EXERCISE DESCRIPTION
Every line from the one with "Task: Refresh the explorer file tree" to the final line of the listing below should be repeated exactly, and only those.
*** Opening SUPPLIED RECORDS ***
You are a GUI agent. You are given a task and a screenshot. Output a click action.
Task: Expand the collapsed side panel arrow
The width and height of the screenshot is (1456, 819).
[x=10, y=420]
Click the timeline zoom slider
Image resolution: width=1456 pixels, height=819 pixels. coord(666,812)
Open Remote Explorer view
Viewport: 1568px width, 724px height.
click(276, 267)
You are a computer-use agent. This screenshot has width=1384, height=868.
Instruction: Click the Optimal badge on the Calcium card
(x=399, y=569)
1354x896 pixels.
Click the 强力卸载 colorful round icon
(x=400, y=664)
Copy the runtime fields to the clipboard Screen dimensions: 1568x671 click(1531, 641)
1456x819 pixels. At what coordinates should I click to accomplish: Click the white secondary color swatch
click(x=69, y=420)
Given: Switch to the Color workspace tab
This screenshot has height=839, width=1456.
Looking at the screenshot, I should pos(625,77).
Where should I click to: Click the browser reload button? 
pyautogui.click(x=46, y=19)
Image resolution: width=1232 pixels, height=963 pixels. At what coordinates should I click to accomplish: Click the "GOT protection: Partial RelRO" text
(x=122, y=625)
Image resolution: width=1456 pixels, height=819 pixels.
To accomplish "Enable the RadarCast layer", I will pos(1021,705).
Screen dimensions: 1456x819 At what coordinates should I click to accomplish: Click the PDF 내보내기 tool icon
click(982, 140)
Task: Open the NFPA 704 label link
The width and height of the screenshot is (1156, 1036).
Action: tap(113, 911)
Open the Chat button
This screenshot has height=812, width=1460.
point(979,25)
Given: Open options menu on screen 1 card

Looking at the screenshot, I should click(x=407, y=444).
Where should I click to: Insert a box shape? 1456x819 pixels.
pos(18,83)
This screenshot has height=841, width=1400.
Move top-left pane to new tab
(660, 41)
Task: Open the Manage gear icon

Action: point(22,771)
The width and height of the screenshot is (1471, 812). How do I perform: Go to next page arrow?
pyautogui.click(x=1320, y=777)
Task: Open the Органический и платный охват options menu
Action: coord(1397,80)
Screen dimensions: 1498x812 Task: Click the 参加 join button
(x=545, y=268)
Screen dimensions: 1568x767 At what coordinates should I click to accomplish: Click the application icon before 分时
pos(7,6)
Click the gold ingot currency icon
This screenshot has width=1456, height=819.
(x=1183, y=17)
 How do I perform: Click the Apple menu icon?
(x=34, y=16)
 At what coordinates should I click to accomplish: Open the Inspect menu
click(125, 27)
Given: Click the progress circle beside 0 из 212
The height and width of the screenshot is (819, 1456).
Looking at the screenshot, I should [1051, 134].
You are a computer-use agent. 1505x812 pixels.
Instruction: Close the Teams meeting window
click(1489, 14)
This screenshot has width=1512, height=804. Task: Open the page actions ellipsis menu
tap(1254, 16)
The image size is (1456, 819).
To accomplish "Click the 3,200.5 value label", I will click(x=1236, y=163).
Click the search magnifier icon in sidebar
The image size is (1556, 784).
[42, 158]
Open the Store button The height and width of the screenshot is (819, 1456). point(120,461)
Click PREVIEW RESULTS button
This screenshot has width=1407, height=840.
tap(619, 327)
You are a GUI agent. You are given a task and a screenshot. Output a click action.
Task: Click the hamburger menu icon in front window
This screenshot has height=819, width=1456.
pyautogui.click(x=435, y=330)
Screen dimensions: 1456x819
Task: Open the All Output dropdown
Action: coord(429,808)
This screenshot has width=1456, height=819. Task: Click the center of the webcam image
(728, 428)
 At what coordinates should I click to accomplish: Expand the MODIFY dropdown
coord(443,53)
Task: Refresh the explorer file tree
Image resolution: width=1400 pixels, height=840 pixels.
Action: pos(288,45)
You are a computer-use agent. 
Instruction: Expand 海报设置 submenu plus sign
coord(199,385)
*** Closing SUPPLIED RECORDS ***
WRITTEN SOLUTION
Task: Refresh the explorer file tree
Image resolution: width=1400 pixels, height=840 pixels.
Action: pos(288,45)
You are a computer-use agent. 
Instruction: Expand 海报设置 submenu plus sign
coord(199,385)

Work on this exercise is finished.